> [What the exercise asks]
Carry over the rows from the line that contains "Task: Click the vertical scrollbar thumb" through the line that contains "(x=106, y=297)", requests included, and add 84 to every coordinate in the answers.

> [Material for the task]
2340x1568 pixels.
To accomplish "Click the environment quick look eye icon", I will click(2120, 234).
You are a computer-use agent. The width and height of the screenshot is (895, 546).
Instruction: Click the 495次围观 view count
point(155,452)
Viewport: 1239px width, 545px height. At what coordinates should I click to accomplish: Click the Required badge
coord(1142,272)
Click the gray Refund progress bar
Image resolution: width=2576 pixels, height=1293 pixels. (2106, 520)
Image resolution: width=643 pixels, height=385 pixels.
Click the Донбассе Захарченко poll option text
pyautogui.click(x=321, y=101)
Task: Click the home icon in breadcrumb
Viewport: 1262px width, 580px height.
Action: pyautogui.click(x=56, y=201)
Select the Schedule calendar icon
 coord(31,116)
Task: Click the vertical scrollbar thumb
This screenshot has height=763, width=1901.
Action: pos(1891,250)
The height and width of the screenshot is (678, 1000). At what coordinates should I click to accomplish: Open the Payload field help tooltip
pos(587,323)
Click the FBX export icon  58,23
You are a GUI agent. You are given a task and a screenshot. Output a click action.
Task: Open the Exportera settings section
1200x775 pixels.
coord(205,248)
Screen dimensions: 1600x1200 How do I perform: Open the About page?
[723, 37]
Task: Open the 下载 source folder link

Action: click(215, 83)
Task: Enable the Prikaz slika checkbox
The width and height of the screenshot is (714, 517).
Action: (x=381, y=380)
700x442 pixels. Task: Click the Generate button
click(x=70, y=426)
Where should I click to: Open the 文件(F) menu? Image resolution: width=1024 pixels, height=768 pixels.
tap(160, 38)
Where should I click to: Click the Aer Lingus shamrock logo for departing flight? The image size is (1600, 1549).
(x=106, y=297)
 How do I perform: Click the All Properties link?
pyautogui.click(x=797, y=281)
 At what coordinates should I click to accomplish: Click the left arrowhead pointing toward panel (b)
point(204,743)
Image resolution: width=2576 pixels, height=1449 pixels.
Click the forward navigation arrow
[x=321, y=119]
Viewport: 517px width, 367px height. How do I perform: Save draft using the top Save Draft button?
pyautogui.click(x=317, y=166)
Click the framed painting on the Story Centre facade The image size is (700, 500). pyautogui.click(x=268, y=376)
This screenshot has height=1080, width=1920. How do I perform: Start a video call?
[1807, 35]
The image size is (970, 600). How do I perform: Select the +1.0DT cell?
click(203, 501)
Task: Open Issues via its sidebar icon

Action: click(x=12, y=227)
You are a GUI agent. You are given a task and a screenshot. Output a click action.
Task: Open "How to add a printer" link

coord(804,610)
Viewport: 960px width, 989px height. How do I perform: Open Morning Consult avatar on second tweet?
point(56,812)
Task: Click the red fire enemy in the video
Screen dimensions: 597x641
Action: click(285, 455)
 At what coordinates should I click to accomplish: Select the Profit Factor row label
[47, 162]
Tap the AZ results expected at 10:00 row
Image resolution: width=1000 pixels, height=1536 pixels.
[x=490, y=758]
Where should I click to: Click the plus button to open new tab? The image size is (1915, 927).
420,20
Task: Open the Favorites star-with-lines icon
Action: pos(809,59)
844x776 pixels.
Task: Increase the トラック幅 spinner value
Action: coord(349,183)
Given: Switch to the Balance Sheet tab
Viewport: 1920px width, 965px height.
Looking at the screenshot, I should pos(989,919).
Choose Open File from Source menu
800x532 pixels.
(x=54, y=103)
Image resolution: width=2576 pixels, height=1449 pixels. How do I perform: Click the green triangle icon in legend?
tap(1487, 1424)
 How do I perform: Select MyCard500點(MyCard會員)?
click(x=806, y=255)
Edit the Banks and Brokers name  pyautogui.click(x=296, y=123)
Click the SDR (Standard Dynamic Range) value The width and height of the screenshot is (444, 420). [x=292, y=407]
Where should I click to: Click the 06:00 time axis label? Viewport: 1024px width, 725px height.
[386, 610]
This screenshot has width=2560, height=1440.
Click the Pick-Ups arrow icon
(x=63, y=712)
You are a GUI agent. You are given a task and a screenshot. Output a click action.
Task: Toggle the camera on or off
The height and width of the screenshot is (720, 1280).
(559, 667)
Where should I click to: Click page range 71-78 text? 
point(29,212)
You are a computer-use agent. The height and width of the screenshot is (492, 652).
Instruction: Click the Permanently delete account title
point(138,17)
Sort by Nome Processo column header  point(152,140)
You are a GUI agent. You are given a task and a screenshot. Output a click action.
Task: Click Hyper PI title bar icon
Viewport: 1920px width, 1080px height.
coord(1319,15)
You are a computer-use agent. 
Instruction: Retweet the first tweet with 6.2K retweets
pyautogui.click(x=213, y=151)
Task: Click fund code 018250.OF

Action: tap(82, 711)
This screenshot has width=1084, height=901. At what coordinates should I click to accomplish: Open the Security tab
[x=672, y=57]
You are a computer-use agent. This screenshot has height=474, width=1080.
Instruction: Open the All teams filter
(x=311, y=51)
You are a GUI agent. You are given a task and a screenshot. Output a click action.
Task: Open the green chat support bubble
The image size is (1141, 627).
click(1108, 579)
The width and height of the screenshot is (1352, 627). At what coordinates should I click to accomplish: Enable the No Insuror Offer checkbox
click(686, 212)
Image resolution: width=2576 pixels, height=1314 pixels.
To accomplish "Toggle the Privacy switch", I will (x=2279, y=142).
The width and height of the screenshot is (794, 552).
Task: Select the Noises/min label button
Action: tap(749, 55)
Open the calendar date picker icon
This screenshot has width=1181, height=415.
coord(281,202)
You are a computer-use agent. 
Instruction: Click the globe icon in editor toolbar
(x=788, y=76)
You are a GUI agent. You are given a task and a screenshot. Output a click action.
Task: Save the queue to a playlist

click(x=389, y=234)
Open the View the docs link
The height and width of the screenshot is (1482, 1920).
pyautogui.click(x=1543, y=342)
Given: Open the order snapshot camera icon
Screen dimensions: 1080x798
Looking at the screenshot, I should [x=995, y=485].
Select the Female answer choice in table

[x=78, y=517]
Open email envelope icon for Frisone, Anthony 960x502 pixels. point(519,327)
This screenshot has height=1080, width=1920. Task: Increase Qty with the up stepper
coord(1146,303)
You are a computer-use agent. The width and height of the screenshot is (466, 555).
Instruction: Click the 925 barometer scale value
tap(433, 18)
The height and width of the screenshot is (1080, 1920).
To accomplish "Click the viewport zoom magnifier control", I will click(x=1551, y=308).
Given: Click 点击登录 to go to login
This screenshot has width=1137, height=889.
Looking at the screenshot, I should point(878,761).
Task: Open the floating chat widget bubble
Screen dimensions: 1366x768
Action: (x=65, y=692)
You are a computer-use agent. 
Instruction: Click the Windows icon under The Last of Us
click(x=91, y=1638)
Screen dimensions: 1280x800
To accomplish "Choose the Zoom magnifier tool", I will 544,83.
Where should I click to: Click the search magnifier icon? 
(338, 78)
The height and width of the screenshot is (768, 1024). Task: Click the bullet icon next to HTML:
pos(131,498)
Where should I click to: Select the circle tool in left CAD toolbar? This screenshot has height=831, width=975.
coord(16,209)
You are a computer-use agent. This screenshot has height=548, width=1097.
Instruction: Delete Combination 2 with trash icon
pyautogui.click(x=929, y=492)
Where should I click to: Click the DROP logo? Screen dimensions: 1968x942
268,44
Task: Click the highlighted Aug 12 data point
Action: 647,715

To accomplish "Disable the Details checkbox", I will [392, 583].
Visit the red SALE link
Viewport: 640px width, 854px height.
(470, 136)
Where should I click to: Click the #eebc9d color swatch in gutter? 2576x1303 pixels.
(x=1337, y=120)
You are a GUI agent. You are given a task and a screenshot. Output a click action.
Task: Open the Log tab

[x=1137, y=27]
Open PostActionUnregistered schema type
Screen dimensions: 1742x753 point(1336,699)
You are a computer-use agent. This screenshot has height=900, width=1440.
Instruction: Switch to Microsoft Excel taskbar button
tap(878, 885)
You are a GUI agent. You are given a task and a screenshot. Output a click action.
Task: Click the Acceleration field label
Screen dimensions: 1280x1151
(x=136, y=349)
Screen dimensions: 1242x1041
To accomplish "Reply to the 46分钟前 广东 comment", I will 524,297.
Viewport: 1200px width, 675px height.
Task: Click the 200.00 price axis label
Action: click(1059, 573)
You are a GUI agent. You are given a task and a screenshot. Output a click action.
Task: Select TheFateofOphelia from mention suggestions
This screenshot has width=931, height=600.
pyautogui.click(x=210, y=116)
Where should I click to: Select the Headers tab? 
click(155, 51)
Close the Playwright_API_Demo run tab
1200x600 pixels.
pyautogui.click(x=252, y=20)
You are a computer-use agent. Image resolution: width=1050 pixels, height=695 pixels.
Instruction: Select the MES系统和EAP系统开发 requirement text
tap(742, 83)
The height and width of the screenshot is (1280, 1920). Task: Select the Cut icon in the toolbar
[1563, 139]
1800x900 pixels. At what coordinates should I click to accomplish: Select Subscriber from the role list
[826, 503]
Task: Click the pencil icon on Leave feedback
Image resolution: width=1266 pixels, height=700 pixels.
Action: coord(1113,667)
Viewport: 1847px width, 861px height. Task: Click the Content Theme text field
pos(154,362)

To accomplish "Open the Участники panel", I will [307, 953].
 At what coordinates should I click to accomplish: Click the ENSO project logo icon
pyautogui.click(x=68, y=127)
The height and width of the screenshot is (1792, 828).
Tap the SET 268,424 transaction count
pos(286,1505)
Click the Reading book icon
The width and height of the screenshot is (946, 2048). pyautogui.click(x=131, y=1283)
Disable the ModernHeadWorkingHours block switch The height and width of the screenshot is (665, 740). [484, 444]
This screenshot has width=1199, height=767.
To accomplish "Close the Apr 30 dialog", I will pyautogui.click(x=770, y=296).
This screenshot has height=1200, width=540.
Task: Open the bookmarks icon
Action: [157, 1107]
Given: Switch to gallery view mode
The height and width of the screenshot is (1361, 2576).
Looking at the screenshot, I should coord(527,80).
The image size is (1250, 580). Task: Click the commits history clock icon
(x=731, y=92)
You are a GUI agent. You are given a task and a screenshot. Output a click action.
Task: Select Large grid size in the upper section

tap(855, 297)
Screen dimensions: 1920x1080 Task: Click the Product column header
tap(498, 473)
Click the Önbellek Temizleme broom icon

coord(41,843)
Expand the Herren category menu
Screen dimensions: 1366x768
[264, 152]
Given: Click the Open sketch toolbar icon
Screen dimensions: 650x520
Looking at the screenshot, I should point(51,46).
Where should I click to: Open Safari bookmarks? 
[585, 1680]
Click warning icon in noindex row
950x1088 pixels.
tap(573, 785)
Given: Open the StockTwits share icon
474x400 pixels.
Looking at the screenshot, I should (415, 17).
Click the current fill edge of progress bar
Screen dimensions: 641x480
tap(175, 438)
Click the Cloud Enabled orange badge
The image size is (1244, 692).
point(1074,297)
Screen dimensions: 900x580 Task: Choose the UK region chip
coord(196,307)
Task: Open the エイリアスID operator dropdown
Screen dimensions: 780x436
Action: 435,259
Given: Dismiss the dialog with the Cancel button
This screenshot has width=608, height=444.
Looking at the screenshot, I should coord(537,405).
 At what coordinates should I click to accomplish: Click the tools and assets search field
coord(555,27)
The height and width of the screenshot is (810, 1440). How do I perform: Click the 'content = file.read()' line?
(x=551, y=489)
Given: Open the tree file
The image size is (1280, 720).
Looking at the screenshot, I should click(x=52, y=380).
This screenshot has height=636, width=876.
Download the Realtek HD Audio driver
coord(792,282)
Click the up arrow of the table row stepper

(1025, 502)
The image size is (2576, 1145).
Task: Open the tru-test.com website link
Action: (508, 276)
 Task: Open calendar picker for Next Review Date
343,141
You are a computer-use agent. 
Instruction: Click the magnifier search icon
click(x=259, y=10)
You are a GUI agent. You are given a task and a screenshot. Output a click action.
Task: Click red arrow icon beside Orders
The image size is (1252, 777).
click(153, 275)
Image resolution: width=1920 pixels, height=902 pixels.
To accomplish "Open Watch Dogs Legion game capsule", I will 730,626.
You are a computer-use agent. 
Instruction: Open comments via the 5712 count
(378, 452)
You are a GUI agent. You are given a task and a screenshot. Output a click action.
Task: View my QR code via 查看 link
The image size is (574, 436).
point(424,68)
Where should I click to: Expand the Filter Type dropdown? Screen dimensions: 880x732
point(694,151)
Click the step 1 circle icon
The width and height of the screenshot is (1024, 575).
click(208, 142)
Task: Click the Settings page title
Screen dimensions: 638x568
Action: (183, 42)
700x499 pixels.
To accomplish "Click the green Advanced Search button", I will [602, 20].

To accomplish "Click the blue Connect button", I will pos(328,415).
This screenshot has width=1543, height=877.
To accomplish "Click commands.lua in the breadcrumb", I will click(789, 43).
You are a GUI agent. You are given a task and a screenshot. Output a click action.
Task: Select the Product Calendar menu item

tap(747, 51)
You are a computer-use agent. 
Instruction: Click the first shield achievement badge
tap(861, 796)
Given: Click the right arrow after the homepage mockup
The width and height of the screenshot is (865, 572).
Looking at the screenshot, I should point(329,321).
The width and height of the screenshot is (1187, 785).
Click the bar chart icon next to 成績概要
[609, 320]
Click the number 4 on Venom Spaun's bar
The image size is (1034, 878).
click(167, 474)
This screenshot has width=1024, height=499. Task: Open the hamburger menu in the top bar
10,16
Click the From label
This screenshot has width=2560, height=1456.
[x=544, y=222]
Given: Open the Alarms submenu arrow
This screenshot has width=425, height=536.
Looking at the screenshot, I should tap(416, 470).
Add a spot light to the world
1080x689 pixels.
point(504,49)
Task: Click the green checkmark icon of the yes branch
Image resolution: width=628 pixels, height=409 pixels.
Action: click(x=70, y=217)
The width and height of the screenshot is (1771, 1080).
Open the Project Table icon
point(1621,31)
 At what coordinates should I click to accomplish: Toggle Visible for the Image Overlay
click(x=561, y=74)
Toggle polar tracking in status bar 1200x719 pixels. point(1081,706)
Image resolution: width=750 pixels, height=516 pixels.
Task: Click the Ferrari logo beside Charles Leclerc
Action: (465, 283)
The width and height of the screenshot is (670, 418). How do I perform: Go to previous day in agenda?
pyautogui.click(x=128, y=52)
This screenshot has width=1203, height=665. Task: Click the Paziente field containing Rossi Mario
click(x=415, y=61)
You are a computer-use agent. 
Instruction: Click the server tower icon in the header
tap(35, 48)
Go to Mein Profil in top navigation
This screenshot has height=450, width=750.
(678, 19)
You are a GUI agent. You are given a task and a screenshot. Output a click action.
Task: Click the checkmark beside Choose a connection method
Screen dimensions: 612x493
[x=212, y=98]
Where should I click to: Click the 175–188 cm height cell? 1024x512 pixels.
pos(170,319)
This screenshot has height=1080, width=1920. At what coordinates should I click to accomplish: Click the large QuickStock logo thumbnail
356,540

> [Complete output]
Task: Click the vertical scrollbar thumb
This screenshot has height=763, width=1901.
Action: pos(1975,334)
The height and width of the screenshot is (678, 1000). At what coordinates should I click to accomplish: Open the Payload field help tooltip
pos(671,407)
Click the FBX export icon  142,107
You are a GUI agent. You are given a task and a screenshot. Output a click action.
Task: Open the Exportera settings section
1200x775 pixels.
coord(289,332)
Screen dimensions: 1600x1200 How do I perform: Open the About page?
[807, 121]
Task: Open the 下载 source folder link

Action: click(299, 167)
Task: Enable the Prikaz slika checkbox
The width and height of the screenshot is (714, 517).
Action: (x=465, y=464)
700x442 pixels. Task: Click the Generate button
click(x=154, y=510)
Where should I click to: Open the 文件(F) menu? Image resolution: width=1024 pixels, height=768 pixels.
tap(244, 122)
Where should I click to: Click the Aer Lingus shamrock logo for departing flight? The image size is (1600, 1549).
(x=190, y=381)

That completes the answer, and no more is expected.